Quick-Quill writes, "There you go again-reading my mind. I've just been reading everything I find on building a protagonist. I however do not have one main villian. Mine is a thriller and I am trying to find the villian. My MC has many who are opposed to him, but the 4 men who want to blow up the airport are the real villians. They aren't really part of the story. Who is my protagonist? I am struggling with this. How can you write a novel without a protagonist? Can you?"
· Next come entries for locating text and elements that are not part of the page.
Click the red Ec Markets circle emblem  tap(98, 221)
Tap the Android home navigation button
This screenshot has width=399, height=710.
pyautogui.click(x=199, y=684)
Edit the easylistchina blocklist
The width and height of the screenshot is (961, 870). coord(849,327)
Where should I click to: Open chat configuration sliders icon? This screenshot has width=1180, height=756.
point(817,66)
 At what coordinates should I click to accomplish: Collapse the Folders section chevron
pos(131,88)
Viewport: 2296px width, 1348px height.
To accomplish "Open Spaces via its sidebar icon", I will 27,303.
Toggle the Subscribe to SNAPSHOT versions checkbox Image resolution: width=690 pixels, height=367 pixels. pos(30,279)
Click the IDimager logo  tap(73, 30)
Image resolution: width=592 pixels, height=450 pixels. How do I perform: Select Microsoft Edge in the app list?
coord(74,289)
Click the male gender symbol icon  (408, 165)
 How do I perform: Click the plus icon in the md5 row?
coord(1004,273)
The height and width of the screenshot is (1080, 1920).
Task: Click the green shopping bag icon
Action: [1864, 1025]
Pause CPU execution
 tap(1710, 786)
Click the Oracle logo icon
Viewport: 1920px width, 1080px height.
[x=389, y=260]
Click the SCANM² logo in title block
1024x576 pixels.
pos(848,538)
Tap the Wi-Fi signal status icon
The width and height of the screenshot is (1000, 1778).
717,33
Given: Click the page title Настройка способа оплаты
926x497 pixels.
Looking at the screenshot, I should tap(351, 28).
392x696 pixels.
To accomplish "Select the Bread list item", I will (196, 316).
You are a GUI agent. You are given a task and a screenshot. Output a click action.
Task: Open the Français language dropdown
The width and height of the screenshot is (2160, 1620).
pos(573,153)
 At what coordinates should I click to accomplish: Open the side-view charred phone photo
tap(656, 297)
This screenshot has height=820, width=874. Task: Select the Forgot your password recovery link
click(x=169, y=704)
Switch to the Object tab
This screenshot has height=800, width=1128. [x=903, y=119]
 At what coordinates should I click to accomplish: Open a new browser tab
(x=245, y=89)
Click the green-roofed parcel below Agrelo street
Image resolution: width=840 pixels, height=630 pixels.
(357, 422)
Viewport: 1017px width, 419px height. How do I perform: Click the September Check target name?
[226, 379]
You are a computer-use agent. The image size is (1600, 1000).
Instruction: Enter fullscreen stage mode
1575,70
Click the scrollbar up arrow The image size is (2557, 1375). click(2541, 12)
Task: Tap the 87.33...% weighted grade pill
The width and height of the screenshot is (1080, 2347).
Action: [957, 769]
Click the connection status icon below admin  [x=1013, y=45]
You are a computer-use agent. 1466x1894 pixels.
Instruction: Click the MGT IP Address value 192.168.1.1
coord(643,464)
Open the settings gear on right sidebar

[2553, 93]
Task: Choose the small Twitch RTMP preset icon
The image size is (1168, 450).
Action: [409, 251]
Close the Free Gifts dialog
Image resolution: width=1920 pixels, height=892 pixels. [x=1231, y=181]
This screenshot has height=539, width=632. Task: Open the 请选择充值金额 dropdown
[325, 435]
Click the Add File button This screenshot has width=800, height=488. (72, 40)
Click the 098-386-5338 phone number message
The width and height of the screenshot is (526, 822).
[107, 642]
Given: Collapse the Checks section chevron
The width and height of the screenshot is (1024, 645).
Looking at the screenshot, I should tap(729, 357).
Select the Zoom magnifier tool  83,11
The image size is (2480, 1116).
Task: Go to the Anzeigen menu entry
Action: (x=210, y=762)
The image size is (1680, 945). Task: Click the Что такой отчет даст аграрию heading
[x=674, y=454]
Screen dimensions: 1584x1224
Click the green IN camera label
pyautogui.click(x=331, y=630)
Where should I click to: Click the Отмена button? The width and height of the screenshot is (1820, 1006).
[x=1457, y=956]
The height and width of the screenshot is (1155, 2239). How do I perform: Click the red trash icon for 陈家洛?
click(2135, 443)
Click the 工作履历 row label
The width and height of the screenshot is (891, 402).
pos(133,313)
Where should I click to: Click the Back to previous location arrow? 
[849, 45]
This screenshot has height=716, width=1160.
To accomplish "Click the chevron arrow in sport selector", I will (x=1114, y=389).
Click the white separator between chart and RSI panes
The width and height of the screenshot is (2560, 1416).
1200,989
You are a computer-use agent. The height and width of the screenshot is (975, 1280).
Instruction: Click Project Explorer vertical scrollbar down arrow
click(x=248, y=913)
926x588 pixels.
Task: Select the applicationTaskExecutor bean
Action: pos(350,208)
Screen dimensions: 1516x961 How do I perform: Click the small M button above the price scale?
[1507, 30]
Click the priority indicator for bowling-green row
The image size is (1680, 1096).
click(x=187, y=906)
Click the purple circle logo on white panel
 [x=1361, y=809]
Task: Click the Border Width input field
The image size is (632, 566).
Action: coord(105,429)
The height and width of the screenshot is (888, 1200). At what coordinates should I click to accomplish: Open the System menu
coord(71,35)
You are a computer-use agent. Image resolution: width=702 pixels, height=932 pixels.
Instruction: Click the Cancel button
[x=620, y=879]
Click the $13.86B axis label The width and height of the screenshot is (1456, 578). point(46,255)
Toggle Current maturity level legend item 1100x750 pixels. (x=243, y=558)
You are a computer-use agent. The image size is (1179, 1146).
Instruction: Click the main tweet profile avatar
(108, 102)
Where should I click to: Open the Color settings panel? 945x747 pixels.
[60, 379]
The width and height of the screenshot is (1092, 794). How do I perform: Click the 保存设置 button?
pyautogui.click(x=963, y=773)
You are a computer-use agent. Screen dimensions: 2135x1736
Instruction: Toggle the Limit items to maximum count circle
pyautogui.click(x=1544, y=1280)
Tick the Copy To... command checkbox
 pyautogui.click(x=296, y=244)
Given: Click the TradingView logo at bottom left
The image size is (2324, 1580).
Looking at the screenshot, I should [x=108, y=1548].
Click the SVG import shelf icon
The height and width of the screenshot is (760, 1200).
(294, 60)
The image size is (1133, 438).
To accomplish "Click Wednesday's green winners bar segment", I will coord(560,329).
I think it's very difficult to write a story without a character for the audience to experience the story through. If you're having a difficult time finding the protagonist, think of it in terms of the protagonist being not necessarily the hero, but the perspective of the audience and how you want them to see and understand the story. Look at The Great Gatsby. Nick Carraway is perhaps the least interesting character in the story, and completely reactive. Characters like Gatsby and Daisy and even Tom and Myrtle are all such interesting characters compared to the passive Nick. But Nick is the lens through which we view the story, which makes him the protagonist. So if your protagonist isn't a typical hero... maybe he (or she) is the audience's representative/observer in the narrative?